14. Именно тут возникает новый соблазн социологии. Чтобы принимать ответственные решения, говорят социологи, надо понимать устройство социальности и прогнозировать ее отклик на наши действия, будь то действия простых граждан или больших политиков. Но ведь социальность складывается из мельчайших событий действия, из действий и взаимодействий. Так что мы скажем о прочих действующих? Что они все должны быть просвещены и стать ответственными и вменяемыми в указанном выше смысле? А множественные сочетания ответственных действий приведут к коллективному ответственному действию? Но этот ход рассуждений не работает уже давно, его незачем даже вспоминать. А если не так, что нам остается? Близорукое полувменяемое поведение, в надежде, что у наших действий, по меньшей мере, нет судебной перспективы, а суд истории – не более чем звонкая формула? 

15. Но и это еще не все. Говоря о непросчитываемости отдаленных последствий, мы неявно имеем в виду некий круг возможного прослеживания последствий. Как определяется этот круг? Докуда, так сказать достает действие – действие обычного человека и действие располагающего ресурсом власти политика? Здесь два вопроса соединяются в одном, и определенность с ответом хотя бы на один из них сказывается также и на втором ответе. Итак, первый вопрос – это окончание действия, то есть того, что признается действием. Но второй – это вопрос о начале действия, о том, что в буквальном смысле слова можно было бы назвать его мотивом, то есть движущим началом. Есть ли у действия такое движущее начало, отличное от самого действия, или действие неотделимо от своего мотива? Много есть оснований, чтобы выбрать именно второе. Лишь аналитически мы вычленяем в действии, с одной стороны, предшествующее ему решение или мотив, а с другой, – учет возможных обозримых результатов.
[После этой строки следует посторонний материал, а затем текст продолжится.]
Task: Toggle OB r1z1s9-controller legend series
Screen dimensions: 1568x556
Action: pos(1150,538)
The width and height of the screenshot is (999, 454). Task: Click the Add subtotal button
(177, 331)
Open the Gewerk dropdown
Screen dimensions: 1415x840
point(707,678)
Опознаваемый результат действия входит в горизонт планирования и, поскольку действие состоялось, преобразуется в основание последующего действия. Поэтому то, насколько далеко в пространстве и времени простирается распознаваемость результатов, имеет значение для качества действия, которое могло бы быть ответственным. Назовем это обстоятельство применительно к большим общностям политическим горизонтом действия. Политические горизонты в описании социологов и политических философов очень разнятся, но еще сильнее они разнятся у самих социологов. Должны ли мы исходить из того, что любое взаимодействие между людьми протекает также и на микроуровне и что горизонт планирования – это еще и горизонт дружбы, семьи и корпорации как внятных социальных образований? Или мы основываем свои исследования на обществе – одной из самых претенциозных и чреватых далеко идущими следствиями фикций социальных наук? Или подлинный горизонт планирования должен быть глобальным? Или он вообще располагается в иных плоскостях, в сетях и потоках? Всякий выбор здесь обусловливает определенную исследовательскую стратегию, и каждая стратегия подтверждена результатами, убедительными, впрочем, только для ее сторонников. Но сами по себе вопросы должны получить какой-то иной ответ, до того, как социологическое исследование будет запущено. 
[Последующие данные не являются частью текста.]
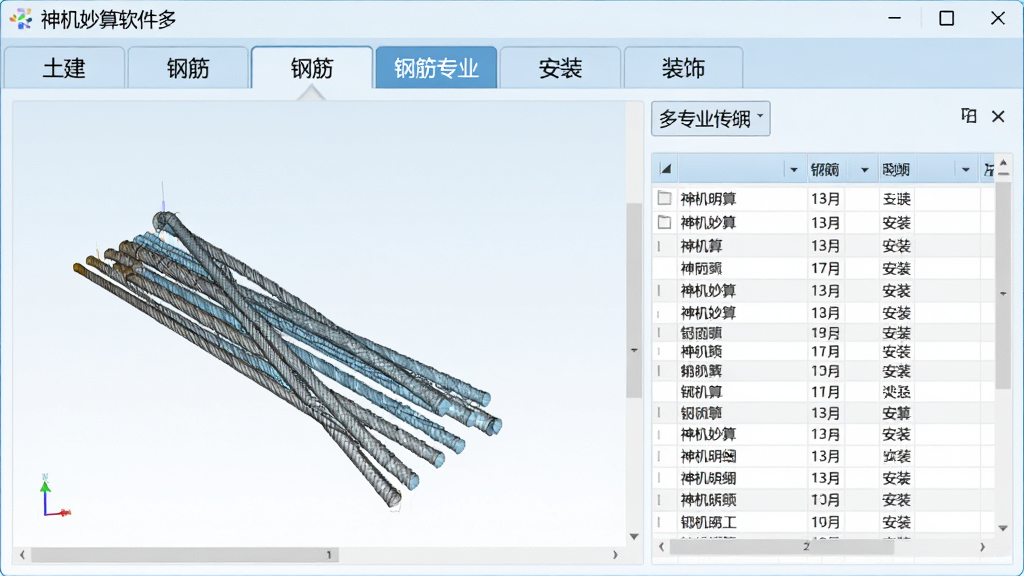Switch to the 土建 tab
This screenshot has height=576, width=1024.
point(64,68)
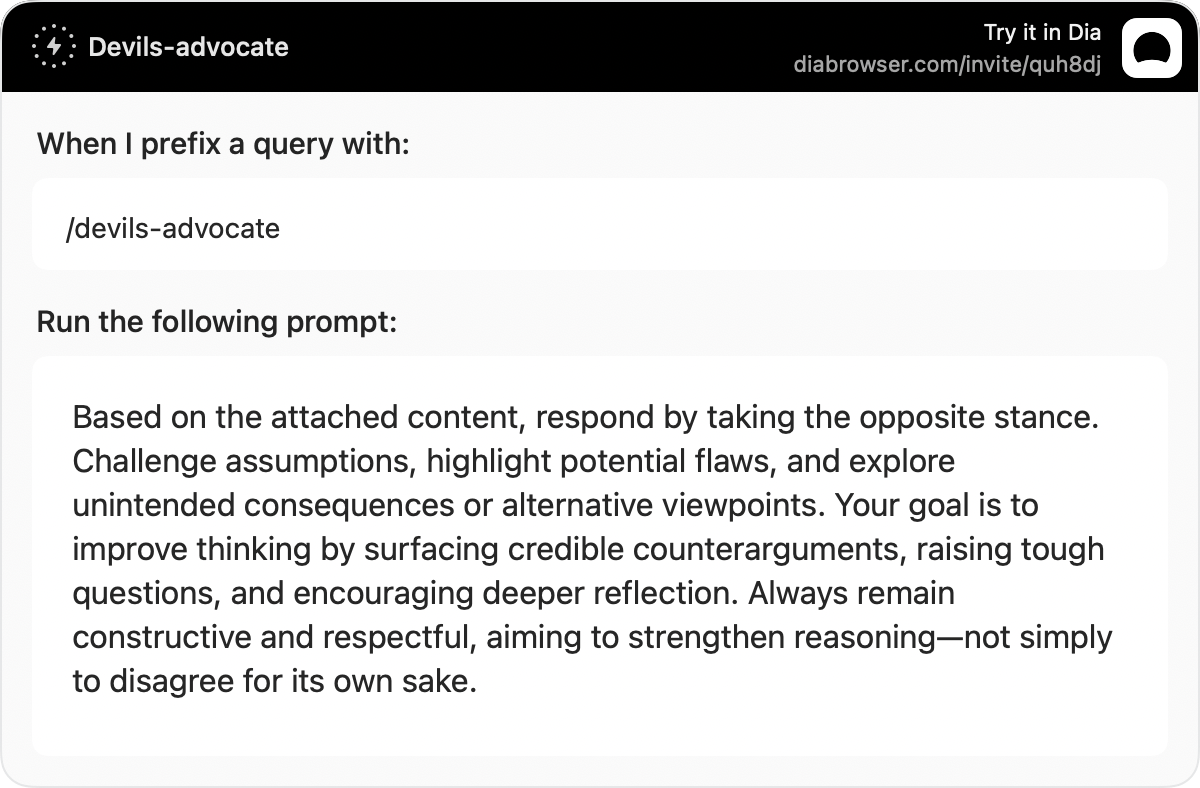Click inside the prompt text box

(600, 555)
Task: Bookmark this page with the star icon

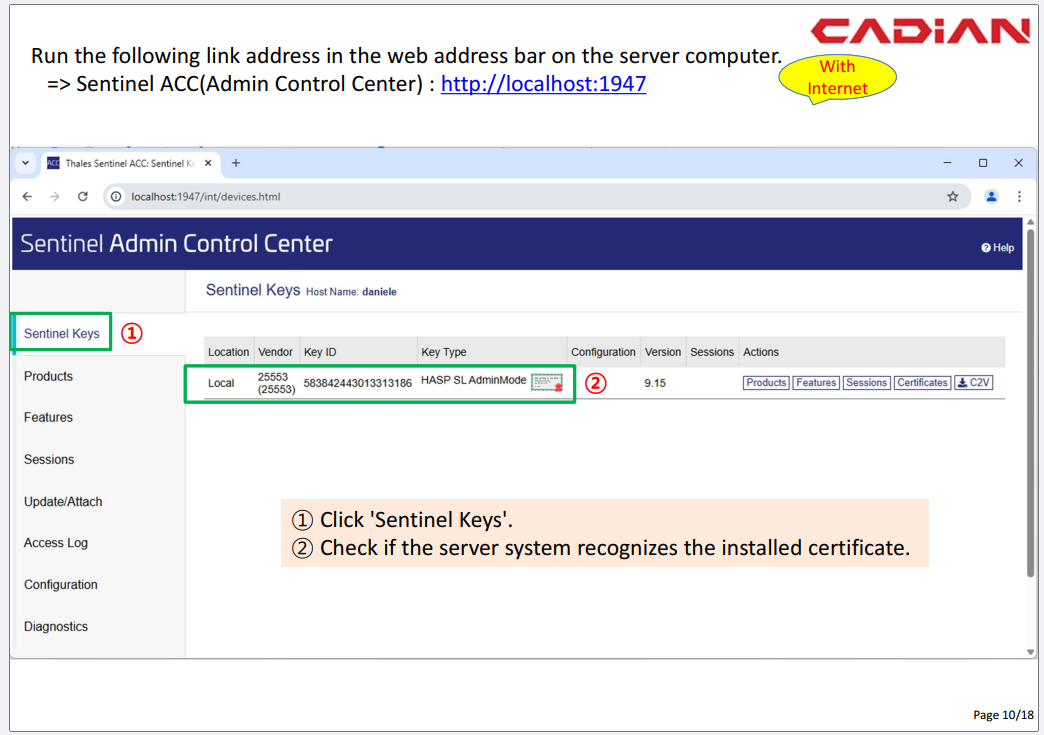Action: (x=952, y=197)
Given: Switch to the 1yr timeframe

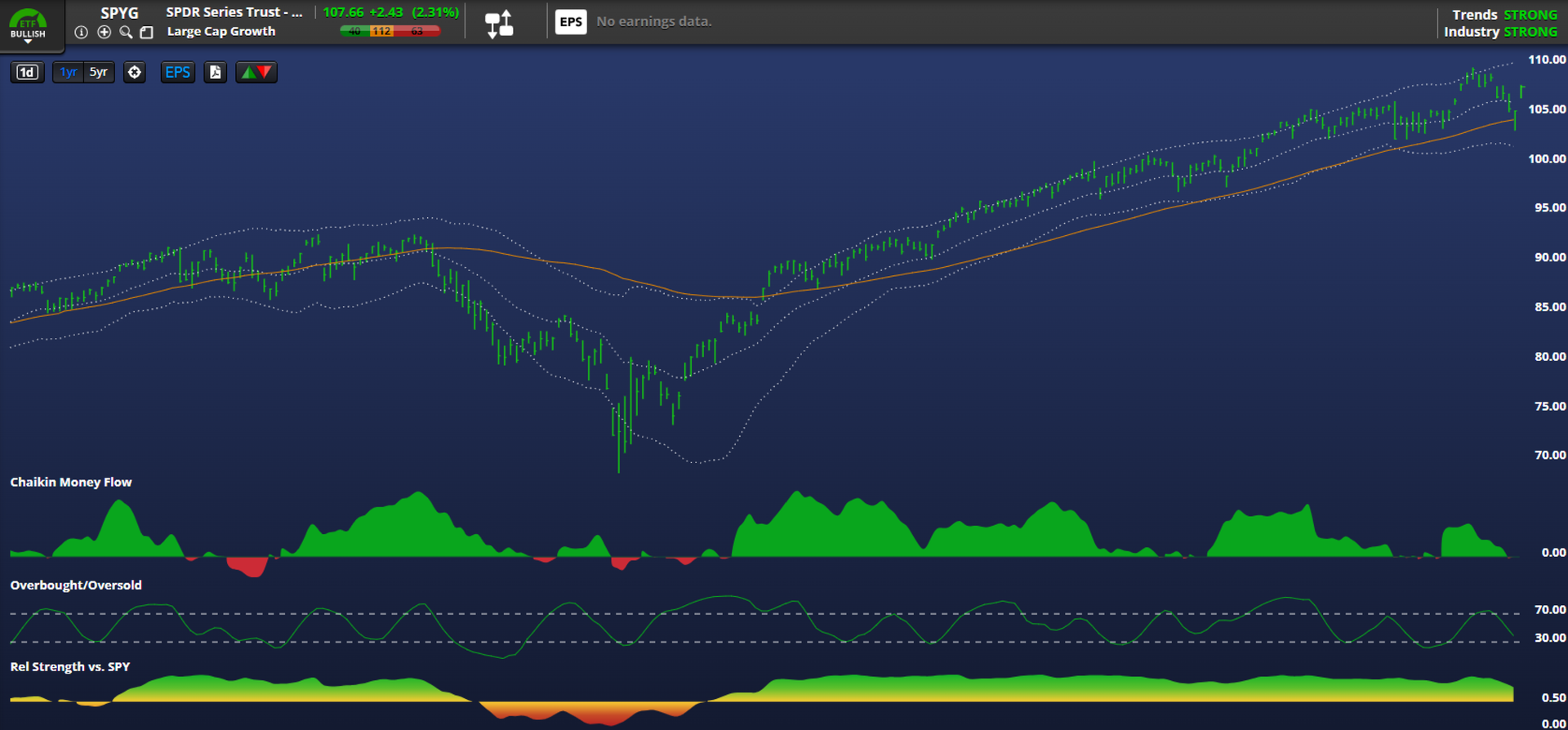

16. Это вопросы, как уже сказано, не социологические. Но и философия как таковая может без них обойтись. Только одновременное внимание к социологической и философской проблематике, только параллельное преподавание истории социологии и истории политической философии дает раскрыться подлинному смыслу обеих дисциплин, их основных понятий и основных тенденций. Мы вряд ли ответим на все из них в продолжении наших обоих курсов. Но мы научимся ставить их, пользуясь классическими текстами, как вечными и неисчерпаемыми ресурсами.